Wiki

Clone wiki

BibSonomy / development / modules / lucene / Lucene

Preface

  • Indices are configured centrally in the files LuceneIndexConfig.xml, LucenePostFields.xml, LucenePublicationFields.xml and LuceneBookmarkFields.xml via Spring. BibSonomy Post-Objects are automatically converted accordingly into Lucene-Document-Objects (see org.bibsonomy.lucene.util.LuceneResourceConverter).

  • The Update-mechanism has been reworked, such that no posts get lost and tag-updates make their way to the index:

    • in the index, the last tas_id and the last change_date of the log_bibtex or, respectively, log_bookmark table are stored.
    • all posts with tas_id > last_tas_id are to be added (and deleted in advancedue to potential tas-updates)
    • all posts from the log_*-table with change_date >= last_change_date-epsilon are to be deleted from the index
  • spam-flagging/Unflagging is now thread-safe

Updating the Indexes

Every index has a Manager, which is responsible for updating the respective Lucene indices.

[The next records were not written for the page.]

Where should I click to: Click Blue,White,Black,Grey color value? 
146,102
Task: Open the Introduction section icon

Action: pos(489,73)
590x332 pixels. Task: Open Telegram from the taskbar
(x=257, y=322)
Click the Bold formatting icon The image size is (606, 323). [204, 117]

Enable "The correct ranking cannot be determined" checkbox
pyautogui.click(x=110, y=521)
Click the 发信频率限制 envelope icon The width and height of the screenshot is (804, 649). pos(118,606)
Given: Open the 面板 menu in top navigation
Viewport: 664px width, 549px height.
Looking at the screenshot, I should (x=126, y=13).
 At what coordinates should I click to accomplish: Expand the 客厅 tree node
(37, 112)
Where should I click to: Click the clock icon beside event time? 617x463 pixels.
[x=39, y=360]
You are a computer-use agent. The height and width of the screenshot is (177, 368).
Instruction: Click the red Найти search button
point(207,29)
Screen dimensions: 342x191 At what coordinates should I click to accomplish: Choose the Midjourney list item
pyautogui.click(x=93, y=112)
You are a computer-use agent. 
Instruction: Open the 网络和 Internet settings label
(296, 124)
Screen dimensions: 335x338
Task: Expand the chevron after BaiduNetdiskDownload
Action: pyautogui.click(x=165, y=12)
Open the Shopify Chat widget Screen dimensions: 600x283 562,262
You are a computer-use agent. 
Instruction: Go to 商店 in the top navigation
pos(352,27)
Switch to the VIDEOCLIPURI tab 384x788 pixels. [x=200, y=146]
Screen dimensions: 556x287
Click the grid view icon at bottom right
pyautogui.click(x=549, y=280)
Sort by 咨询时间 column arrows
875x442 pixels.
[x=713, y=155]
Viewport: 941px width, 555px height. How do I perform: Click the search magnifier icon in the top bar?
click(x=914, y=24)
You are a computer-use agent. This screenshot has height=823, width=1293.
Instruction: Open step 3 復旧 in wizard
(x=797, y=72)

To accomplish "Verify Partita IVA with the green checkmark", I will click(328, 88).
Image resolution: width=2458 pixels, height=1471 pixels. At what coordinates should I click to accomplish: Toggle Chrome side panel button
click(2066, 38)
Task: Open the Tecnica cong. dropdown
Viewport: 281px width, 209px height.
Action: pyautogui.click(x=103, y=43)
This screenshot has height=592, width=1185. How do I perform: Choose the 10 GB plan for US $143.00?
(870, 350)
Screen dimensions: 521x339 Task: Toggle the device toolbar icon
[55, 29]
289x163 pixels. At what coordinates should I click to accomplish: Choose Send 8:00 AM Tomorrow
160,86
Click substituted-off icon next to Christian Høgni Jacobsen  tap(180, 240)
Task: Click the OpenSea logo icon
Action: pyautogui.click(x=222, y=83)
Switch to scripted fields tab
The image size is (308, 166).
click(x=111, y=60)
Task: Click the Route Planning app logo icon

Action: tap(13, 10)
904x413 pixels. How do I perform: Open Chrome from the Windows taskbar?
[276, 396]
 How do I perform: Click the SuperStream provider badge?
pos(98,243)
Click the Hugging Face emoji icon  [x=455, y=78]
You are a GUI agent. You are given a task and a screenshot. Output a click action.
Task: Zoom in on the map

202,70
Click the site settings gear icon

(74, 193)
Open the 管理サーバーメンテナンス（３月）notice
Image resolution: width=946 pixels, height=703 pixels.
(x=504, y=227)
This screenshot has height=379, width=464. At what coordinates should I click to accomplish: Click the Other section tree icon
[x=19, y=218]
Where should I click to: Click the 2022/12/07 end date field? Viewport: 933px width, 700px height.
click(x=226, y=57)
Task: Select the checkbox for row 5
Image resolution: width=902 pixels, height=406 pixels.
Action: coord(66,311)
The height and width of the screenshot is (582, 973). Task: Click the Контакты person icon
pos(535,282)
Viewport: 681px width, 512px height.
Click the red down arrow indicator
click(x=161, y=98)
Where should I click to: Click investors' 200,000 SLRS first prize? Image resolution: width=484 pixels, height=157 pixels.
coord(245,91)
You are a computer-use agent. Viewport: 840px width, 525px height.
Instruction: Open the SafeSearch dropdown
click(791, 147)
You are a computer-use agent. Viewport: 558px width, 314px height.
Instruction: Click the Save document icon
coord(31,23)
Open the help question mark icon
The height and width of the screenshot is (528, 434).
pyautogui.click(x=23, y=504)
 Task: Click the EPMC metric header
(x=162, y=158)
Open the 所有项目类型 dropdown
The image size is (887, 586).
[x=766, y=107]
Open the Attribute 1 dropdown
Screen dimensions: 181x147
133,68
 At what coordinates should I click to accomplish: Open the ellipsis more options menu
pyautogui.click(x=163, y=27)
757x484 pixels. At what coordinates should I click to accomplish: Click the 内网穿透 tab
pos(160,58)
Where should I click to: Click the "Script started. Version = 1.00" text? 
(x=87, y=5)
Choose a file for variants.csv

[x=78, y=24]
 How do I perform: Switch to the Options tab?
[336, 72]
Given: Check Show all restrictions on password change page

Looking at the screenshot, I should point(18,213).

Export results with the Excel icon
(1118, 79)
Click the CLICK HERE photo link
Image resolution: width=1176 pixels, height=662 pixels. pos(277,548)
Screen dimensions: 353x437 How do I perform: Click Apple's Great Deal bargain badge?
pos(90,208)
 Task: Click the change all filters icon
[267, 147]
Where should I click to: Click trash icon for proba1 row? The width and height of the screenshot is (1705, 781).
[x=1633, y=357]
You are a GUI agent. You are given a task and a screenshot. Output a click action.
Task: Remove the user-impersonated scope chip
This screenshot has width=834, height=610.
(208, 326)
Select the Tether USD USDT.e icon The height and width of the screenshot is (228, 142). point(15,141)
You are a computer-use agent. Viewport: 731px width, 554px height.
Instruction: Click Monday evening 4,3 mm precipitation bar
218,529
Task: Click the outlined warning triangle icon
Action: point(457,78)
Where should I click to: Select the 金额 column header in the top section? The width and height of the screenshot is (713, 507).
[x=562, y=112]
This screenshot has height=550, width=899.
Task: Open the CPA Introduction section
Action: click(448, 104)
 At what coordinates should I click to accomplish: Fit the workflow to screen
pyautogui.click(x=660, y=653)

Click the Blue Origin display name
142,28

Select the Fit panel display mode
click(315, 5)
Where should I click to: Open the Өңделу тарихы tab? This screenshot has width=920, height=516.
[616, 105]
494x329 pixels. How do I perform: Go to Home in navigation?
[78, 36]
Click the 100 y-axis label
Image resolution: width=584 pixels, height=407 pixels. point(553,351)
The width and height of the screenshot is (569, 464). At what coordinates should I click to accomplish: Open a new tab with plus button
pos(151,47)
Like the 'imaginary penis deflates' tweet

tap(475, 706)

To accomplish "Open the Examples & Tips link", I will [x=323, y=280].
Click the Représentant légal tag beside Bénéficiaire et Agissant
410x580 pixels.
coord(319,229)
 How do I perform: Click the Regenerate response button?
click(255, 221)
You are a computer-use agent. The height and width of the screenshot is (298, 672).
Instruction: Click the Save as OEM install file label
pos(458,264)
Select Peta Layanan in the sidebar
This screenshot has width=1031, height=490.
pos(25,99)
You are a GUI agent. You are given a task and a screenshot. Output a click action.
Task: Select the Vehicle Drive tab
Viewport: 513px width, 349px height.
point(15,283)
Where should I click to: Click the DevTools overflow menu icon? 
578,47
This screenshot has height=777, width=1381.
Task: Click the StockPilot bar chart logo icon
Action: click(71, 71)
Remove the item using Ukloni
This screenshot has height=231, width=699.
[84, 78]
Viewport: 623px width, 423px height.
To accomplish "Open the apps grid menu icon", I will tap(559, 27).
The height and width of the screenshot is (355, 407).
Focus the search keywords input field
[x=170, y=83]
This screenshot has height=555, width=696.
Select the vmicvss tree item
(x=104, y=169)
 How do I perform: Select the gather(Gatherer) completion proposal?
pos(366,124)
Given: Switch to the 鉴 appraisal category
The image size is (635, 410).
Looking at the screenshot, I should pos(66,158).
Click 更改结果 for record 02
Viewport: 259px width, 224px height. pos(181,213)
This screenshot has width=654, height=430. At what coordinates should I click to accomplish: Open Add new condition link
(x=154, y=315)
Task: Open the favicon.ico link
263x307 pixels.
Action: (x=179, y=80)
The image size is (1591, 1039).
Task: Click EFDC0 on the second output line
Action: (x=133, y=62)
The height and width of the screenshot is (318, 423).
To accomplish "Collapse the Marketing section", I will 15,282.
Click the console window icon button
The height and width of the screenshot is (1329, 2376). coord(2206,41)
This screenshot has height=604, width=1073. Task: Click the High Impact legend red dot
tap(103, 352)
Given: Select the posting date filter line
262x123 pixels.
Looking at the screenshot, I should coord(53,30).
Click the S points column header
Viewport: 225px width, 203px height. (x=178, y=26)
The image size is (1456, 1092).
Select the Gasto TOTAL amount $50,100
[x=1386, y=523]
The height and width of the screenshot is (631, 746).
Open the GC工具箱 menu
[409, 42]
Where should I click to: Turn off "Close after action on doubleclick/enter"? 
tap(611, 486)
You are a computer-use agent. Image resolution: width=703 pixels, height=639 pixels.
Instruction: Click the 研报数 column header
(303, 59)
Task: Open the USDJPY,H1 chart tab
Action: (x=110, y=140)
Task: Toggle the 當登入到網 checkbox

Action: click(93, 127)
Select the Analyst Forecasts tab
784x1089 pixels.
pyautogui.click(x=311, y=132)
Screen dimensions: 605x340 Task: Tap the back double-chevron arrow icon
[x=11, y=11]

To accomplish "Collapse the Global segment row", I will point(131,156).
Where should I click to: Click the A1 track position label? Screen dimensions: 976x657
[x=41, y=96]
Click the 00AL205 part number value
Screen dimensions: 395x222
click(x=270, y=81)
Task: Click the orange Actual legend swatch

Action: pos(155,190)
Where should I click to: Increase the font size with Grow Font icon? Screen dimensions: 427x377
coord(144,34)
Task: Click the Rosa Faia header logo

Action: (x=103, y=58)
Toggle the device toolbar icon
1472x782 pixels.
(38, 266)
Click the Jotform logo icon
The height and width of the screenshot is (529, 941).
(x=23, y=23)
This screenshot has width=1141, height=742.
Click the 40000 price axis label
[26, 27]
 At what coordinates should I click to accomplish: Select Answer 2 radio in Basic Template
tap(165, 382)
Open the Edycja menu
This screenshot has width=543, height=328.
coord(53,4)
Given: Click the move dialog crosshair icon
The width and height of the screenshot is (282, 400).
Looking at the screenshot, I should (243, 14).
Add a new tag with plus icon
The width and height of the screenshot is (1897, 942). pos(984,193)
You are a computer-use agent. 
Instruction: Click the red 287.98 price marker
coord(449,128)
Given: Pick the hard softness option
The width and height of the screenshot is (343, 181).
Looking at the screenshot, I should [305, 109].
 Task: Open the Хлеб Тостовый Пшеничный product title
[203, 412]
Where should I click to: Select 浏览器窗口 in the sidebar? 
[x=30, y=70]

Remarks about the individual modules

bibsonomy-database

in org.bibsonomy.database.manager.PostDatabaseManager:

#!java

public List<Post<R>> getPostsByResourceSearch(final String userName, final String requestedUserName, final String requestedGroupName, final Collection<String> allowedGroups,final String searchTerms, final String titleSearchTerms, final String authorSearchTerms, final Collection<String> tagIndex, final String year, final String firstYear, final String lastYear, final int limit, final int offset) {
        if (present(this.resourceSearch)) {
            return this.resourceSearch.getPosts(userName, requestedUserName, requestedGroupName, allowedGroups, searchTerms, titleSearchTerms, authorSearchTerms, tagIndex, year, firstYear, lastYear, limit, offset);
        }

        log.error("no resource searcher is set");   
        return new LinkedList<Post<R>>();
    }

see org.bibsonomy.database.managers.chain.resource.get.GetResourcesByResourceSearch and implementations for particular Resource classes.

bibsonomy-webapp

scheduler - cron beans

In webapp/WEB-INF/bibsonomy2-servlet-lucene.xml cron beans are defined, which update particular Lucene-Indices regularly. Indices are updated daily.

Configuration

bibsonomy_lucene Database Connection see .xml on page context.xml

Overridable values from project.properties

#!java
# update the lucene index?
lucene.enableUpdater = true
# base path to all indices
lucene.index.basePath = <path>
# possible values: 
#    - decimal number
#    - LIMITED (sets lucene's default value)
#    - UNLIMITED
lucene.index.maxFieldLength = 5000
# should lucene search for tags?
lucene.tagCloud.enabled = true
# the limit of the tag cloud when searching the index
lucene.tagCloud.limit = 1000

Generating Luceneindex from Database

There are two ways to do this:

via Admin Webinterface

Set path correctly:

Sensibly override the StandardConfig of lucene.index.basePath. see configuration

simply push the respective button under /admin/lucene as Admin and wait.

manually

(much more work)

create properties

copy lucene-test.properties from the bibsonomy-lucene module and change (basePath and database connection to be used).

build what's required

In the internal-tools repository, there is org.bibsonomy.lucene.util.LuceneIndexGenerator. Update the project dependencies to the latest version of bibsonomy. With mvn install an -executable.jar will be build.

create index

via commandline a new index is to be created as follows:

#!Bash shell scripts
java -cp .:target/bibsonomy-tools-internal-${project.version}-executable.jar org.bibsonomy.lucene.util.LuceneIndexGenerator <# THREADS> <RESOURCENAME>*
. is the current directory, where there should be a lucene.properties file with the settings. An example file resides in the bibsonomy-internal-tools repository: src/config/luncene_commandline/lucene.properties

* means several resource types can be given

Valid commandline arguments:

number of threads

  • the number of threads to be used for building the index; of course, this should not be larger than the number of available processors. (for example, importing 2,6 million publications on 8 processors runs for about 30 minutes)

Resourcename

  • publication

  • bookmark

  • goldstandardbookmark

  • goldstandardpublication

ToDo

outdated?

  • 62 FIXMEs in .java und .xml
#!unknown
4) remove deprecated queries

6) implement multiple deletion by multi-term-search

8) deal with group-tas!

Index

  • own Analyzer implemented - has to be tested for usability and potentially stop-Words need to be configured.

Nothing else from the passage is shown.